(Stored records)
────────
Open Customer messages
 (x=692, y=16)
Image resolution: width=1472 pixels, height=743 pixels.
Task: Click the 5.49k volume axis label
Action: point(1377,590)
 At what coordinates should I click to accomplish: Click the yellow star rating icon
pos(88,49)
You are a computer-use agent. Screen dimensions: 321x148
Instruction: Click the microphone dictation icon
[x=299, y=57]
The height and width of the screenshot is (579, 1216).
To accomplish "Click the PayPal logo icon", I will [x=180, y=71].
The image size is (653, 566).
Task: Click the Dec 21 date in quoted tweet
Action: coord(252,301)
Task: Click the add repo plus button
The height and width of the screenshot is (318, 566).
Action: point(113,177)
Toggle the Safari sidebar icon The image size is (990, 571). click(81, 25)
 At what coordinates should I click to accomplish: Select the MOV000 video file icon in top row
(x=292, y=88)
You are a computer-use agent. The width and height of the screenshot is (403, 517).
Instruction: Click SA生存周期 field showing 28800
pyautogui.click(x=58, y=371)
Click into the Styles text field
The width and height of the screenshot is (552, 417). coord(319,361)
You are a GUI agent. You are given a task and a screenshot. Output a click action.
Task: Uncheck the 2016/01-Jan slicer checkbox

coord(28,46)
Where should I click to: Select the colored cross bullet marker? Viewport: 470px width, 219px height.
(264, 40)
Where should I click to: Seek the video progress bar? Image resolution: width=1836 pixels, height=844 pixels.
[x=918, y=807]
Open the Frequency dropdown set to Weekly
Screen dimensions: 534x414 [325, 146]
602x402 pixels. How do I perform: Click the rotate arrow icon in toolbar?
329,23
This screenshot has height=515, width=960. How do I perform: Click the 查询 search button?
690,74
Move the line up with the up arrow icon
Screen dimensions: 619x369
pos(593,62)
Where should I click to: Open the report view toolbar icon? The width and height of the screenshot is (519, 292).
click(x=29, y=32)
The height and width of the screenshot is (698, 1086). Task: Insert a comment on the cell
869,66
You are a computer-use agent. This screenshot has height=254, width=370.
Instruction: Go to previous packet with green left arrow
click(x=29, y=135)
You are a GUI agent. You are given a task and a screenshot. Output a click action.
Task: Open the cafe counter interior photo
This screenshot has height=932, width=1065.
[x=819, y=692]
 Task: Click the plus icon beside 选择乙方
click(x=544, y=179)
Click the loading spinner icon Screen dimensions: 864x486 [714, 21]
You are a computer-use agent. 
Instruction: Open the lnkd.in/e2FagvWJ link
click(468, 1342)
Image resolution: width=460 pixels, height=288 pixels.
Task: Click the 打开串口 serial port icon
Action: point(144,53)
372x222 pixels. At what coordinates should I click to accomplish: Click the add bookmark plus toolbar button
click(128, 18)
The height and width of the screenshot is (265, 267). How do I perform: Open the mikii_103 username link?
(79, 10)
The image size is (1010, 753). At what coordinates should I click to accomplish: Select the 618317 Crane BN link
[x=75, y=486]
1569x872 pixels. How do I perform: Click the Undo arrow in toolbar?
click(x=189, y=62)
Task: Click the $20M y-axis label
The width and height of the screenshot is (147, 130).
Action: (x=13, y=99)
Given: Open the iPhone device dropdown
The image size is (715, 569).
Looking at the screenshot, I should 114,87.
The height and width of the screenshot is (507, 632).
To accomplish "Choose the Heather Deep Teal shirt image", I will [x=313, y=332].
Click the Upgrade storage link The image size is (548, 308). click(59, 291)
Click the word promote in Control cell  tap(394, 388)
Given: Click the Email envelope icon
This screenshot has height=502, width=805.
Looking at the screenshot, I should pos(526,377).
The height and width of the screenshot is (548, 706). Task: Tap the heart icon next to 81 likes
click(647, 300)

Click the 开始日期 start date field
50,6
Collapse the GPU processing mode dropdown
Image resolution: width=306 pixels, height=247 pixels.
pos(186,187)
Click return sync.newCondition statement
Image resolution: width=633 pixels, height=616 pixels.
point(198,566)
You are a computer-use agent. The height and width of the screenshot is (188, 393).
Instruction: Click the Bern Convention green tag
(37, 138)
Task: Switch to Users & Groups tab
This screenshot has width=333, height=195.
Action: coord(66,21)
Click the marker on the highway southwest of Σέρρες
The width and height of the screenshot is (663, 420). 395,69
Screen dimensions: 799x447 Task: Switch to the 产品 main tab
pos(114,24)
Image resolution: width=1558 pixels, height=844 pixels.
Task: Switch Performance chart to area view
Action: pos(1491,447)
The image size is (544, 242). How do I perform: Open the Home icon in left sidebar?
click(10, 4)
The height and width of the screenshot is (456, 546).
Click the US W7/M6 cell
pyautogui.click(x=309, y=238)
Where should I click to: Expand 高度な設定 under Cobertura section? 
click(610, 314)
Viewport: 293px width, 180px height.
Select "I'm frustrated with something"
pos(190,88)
────────
## Action item:
In the entries above, locate every line with the word "agent" and copy it.

## Solution to this problem:
You are a computer-use agent. Screen dimensions: 321x148
You are a computer-use agent. The width and height of the screenshot is (403, 517).
You are a GUI agent. You are given a task and a screenshot. Output a click action.
You are a computer-use agent. This screenshot has height=254, width=370.
You are a GUI agent. You are given a task and a screenshot. Output a click action.
You are a computer-use agent. 
You are a computer-use agent. The height and width of the screenshot is (188, 393).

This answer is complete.